• **Challenge**: Rewrite the lines from the one holding "How do I perform: Select the crying" through the one holding "This screenshot has width=684, height=285.", inclusive, changing "GUI agent" to "desktop agent" and leaving all else as it stands. Return only those lines.

• **Stored records**:
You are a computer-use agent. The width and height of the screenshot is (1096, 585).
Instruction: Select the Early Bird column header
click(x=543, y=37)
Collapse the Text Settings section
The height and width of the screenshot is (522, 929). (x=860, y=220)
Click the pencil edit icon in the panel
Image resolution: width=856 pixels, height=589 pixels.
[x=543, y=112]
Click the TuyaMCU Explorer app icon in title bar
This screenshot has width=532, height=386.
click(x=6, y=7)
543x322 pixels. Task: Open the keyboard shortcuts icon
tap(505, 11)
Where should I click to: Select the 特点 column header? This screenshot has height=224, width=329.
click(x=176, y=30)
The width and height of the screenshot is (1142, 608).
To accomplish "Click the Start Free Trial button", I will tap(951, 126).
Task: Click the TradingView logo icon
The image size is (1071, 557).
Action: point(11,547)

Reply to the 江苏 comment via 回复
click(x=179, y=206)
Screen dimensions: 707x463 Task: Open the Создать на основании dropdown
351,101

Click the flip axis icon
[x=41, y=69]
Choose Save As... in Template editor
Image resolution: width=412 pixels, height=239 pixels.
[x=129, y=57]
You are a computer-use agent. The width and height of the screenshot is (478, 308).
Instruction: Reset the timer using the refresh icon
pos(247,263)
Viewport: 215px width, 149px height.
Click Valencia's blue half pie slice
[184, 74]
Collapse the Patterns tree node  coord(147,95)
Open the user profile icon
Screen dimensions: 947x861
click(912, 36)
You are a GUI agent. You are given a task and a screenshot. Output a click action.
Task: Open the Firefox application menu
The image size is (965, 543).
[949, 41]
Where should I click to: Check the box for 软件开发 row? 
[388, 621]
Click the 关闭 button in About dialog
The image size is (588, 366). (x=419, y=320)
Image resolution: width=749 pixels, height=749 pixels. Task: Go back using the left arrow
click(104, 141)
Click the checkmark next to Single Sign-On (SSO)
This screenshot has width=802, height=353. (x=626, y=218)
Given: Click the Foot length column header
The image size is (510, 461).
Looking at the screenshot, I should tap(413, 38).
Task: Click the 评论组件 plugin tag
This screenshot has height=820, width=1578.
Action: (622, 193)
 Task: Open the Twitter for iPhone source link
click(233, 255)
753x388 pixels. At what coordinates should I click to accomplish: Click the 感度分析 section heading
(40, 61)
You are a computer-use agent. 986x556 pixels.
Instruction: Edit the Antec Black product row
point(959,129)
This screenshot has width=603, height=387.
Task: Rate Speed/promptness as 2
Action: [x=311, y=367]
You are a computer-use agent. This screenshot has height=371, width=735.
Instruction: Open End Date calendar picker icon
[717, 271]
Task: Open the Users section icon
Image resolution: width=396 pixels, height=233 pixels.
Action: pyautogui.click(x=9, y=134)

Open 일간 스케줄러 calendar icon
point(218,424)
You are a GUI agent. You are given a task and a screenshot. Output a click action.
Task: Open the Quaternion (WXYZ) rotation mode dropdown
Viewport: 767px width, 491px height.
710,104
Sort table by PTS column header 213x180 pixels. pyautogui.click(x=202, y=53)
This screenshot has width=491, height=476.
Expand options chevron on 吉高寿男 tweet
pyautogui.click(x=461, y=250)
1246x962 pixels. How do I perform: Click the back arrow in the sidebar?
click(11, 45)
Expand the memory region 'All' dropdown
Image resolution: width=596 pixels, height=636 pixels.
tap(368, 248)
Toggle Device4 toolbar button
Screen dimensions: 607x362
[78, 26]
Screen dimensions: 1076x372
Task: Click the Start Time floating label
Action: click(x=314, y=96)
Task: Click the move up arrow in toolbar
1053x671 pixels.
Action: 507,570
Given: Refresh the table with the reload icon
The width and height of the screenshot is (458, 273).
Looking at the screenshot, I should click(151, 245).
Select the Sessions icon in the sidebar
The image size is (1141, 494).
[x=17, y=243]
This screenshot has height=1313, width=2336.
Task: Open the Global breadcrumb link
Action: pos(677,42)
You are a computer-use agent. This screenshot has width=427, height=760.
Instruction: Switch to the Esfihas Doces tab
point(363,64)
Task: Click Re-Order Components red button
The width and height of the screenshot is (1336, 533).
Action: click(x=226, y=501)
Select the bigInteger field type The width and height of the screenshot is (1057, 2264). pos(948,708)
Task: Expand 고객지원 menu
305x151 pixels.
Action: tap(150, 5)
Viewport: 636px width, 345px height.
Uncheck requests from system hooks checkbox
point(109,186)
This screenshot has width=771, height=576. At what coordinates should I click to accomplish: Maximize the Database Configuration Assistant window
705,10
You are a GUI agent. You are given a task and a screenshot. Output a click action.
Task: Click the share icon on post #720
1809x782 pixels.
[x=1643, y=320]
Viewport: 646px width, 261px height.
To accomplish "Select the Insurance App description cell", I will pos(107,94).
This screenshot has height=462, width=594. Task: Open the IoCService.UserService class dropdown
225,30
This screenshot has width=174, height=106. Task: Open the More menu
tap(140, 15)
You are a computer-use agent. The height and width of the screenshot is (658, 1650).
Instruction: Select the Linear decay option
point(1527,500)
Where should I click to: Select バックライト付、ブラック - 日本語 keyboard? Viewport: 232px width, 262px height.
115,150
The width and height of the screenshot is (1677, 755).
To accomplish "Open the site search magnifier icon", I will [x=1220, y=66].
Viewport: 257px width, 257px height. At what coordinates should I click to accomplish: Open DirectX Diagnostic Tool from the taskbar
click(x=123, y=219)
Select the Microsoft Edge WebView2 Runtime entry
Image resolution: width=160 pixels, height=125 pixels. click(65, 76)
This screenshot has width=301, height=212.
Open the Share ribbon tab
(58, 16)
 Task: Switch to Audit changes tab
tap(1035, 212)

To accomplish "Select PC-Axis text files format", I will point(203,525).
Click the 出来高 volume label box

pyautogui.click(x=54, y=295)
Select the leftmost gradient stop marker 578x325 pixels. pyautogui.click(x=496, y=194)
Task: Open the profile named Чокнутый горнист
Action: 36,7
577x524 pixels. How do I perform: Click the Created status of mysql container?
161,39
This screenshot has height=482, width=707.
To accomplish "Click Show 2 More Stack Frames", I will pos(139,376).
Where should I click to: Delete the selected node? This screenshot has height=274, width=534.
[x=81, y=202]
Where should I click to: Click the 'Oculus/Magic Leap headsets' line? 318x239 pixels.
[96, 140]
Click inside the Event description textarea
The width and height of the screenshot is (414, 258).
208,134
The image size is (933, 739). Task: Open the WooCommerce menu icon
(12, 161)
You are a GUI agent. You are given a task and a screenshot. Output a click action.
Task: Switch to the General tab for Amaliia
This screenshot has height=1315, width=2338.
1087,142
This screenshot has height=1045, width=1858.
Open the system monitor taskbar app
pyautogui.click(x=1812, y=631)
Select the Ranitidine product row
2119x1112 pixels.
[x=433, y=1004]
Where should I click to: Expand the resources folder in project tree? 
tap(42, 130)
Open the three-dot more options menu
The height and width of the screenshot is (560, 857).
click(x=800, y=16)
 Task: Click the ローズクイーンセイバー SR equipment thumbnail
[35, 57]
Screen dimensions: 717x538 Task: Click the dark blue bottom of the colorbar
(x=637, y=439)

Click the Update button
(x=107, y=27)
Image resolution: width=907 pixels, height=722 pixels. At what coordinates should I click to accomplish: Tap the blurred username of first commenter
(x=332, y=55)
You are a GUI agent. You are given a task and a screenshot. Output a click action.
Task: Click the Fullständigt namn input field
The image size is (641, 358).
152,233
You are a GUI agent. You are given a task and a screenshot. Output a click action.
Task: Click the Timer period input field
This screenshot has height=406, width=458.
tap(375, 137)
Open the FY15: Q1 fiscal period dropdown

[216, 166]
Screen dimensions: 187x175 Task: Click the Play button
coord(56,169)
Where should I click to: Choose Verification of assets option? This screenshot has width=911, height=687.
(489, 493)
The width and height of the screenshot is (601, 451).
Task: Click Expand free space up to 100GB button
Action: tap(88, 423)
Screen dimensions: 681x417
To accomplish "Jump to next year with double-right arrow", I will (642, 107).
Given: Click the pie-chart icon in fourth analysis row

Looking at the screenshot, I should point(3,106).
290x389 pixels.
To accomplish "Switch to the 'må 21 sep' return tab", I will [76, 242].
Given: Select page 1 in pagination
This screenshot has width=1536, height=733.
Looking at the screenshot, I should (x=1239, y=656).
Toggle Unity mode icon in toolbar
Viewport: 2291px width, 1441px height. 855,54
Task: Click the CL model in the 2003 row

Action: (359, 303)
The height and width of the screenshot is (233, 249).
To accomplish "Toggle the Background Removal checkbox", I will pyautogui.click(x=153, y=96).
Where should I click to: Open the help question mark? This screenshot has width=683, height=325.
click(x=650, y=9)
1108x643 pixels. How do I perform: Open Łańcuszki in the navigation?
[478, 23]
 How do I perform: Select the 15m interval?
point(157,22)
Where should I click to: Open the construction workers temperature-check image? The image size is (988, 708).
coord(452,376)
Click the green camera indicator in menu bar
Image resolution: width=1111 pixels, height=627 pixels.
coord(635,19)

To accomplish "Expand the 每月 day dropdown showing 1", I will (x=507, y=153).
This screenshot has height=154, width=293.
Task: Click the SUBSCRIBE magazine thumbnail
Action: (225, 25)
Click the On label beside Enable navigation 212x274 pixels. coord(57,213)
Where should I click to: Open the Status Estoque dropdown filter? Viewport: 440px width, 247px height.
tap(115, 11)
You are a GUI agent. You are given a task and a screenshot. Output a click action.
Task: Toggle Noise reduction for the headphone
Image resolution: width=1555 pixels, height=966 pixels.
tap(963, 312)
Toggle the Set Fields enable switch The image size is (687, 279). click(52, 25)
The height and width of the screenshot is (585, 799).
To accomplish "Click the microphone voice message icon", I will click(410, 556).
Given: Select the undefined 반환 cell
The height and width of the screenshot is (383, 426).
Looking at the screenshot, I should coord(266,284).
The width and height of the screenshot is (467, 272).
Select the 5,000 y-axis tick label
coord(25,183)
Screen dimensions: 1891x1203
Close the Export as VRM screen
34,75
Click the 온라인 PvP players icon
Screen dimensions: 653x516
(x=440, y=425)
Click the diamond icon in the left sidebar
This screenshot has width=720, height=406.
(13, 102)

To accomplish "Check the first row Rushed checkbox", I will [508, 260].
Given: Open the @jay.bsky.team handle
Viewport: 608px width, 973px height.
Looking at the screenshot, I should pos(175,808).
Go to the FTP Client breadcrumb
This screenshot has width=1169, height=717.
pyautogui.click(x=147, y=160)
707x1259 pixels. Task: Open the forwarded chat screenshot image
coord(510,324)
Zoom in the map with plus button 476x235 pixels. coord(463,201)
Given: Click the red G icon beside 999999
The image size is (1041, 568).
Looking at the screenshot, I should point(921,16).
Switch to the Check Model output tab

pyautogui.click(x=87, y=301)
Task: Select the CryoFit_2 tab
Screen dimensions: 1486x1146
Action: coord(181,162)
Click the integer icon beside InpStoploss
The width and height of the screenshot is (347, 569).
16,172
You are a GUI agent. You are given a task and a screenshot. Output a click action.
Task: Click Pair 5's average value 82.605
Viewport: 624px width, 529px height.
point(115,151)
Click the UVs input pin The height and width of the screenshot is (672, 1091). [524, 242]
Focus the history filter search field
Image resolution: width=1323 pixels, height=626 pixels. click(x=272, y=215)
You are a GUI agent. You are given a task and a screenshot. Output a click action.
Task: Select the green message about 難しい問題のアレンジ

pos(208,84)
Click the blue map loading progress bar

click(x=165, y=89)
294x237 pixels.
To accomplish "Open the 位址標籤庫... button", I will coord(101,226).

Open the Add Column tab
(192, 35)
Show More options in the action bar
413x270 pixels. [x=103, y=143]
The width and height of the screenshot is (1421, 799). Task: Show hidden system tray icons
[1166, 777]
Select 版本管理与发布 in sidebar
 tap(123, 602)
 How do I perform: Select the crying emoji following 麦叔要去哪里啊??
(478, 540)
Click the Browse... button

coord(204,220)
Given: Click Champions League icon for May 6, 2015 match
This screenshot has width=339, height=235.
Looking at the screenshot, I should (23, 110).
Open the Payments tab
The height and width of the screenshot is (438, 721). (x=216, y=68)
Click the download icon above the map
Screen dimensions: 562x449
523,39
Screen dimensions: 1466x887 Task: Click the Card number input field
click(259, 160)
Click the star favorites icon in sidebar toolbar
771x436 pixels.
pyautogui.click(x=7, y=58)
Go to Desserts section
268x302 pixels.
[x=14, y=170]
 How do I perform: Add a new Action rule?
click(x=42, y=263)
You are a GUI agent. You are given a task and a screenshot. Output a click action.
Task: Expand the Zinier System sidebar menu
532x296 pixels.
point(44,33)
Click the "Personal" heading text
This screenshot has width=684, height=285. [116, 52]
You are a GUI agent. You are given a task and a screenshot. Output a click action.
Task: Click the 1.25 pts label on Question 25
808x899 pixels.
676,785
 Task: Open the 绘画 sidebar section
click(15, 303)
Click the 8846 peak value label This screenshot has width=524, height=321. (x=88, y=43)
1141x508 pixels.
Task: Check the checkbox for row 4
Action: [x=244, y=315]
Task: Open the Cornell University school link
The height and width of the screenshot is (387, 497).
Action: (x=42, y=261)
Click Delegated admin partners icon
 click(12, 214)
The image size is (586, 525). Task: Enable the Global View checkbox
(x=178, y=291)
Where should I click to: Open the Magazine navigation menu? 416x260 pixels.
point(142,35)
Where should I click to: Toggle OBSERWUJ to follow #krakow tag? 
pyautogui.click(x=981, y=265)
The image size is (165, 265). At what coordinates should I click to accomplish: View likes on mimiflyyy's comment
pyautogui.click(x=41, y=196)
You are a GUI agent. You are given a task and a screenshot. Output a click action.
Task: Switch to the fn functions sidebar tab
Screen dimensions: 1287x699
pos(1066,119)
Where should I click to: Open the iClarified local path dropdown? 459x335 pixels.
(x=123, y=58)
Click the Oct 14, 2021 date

• **Task answer**:
 How do I perform: Select the crying emoji following 麦叔要去哪里啊??
(478, 540)
Click the Browse... button

coord(204,220)
Given: Click Champions League icon for May 6, 2015 match
This screenshot has width=339, height=235.
Looking at the screenshot, I should (23, 110).
Open the Payments tab
The height and width of the screenshot is (438, 721). (x=216, y=68)
Click the download icon above the map
Screen dimensions: 562x449
523,39
Screen dimensions: 1466x887 Task: Click the Card number input field
click(259, 160)
Click the star favorites icon in sidebar toolbar
771x436 pixels.
pyautogui.click(x=7, y=58)
Go to Desserts section
268x302 pixels.
[x=14, y=170]
 How do I perform: Add a new Action rule?
click(x=42, y=263)
You are a desktop agent. You are given a task and a screenshot. Output a click action.
Task: Expand the Zinier System sidebar menu
532x296 pixels.
point(44,33)
Click the "Personal" heading text
This screenshot has width=684, height=285. [116, 52]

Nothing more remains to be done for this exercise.